Mi limito a un –Grazie- accompagnato da un sorriso.
Perché mi fido di lui? Perché mi fa sentire così dannatamente al sicuro?
Non so il motivo, ma anche se l’ho appena conosciuto, ho la certezza che Dave sarà la mia rovina.
Mio malgrado so perché mi fido di lui. E’ perché lui è la prima persona che si prende cura di me da quando mia madre è morta. Non riesco a farne a meno.

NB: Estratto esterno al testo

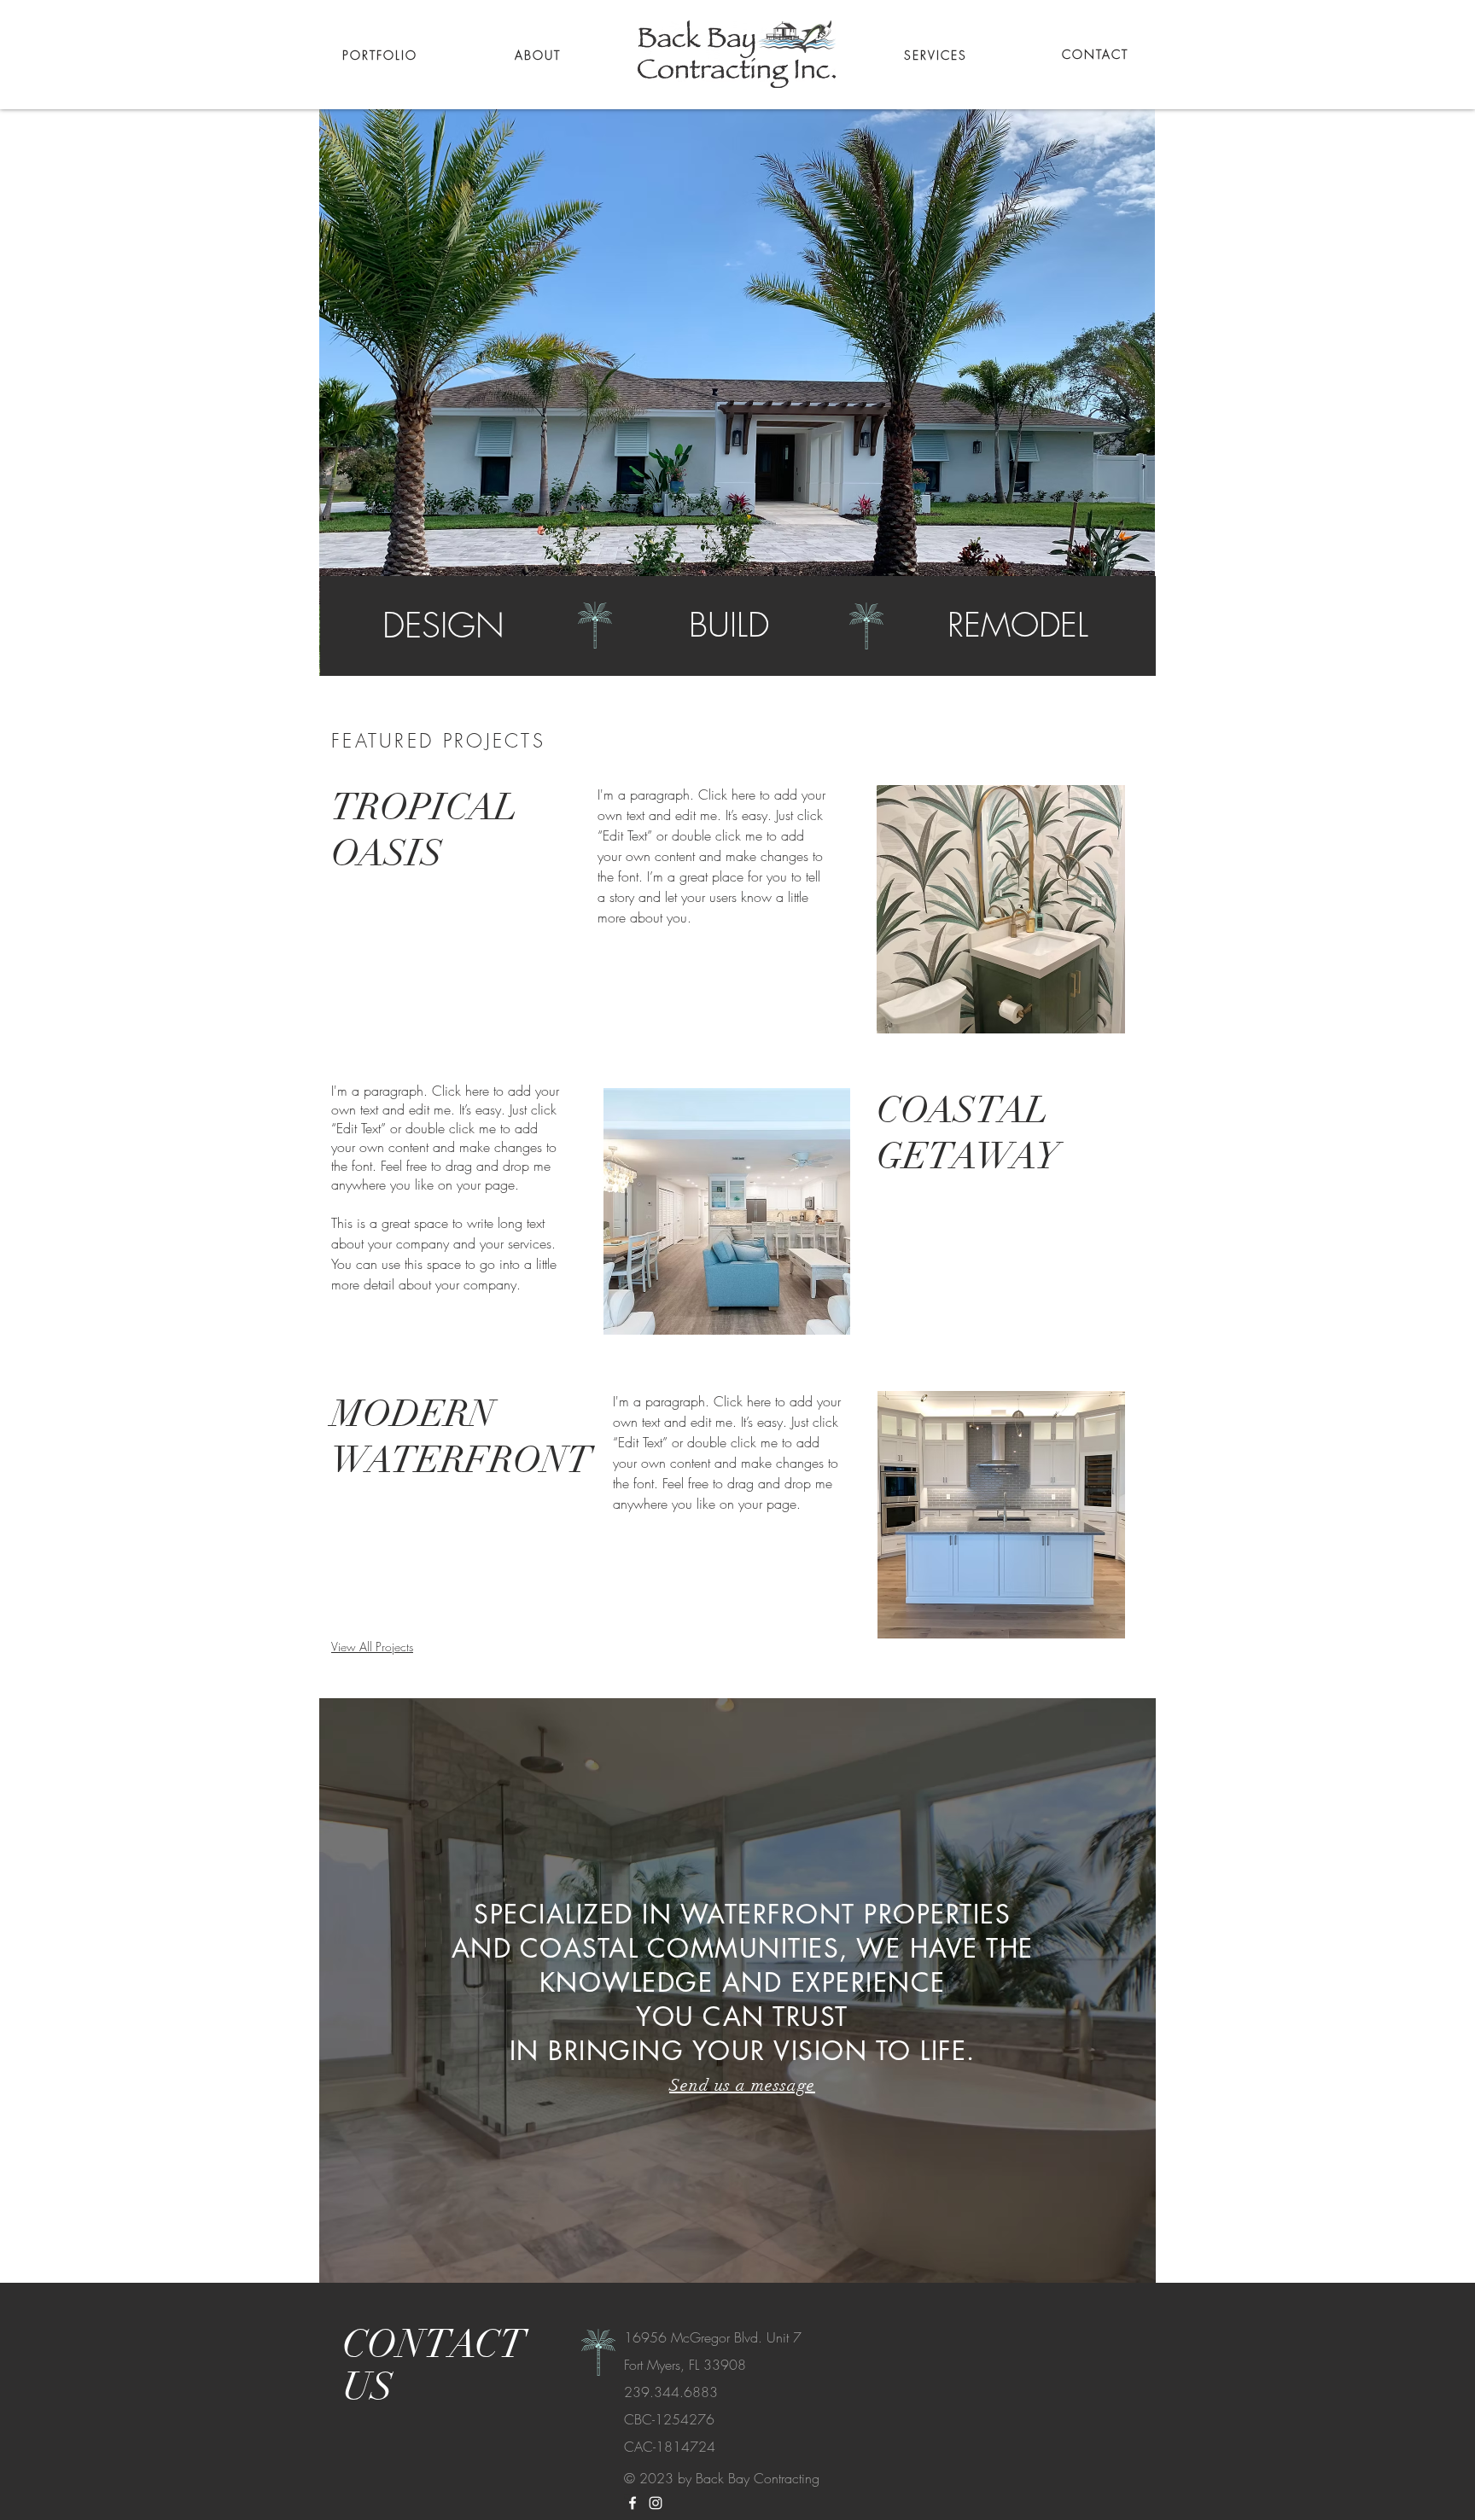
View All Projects (372, 1646)
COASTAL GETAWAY (968, 1133)
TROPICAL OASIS (424, 830)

-Sai…- ricomincia Dave dopo un lungo silenzio –non chiedermi perché, ma ho la netta sensazione… di averti già vista, da qualche parte, cioè si, oltre al negozio di musica un po’ di giorni fa. Però ecco, non so come spiegarti…
Si è messo nei casini da solo, non riesce più a fare una frase di senso compiuto. E’ così divertente che non riesco a soffocare una risata, ma non lo sto affatto prendendo in giro, è una risata di una persona che già un po’ gli vuole bene.
Non posso. Non devo. Ho bisogno di disintossicarmi.
In questo mondo sono tutti uguali e Dave non è diverso. Uno stronzo come tutti.
Abbie, ficcatelo in testa!
Non ho il tempo di rispondere che la porta si apre di scatto ed entrano due ragazzi. Con la coda dell’occhio vedo Dave sospirare di sollievo ed alzarsi.
-Abbie, loro sono Travis e Stevo, i miei compagni di stanza.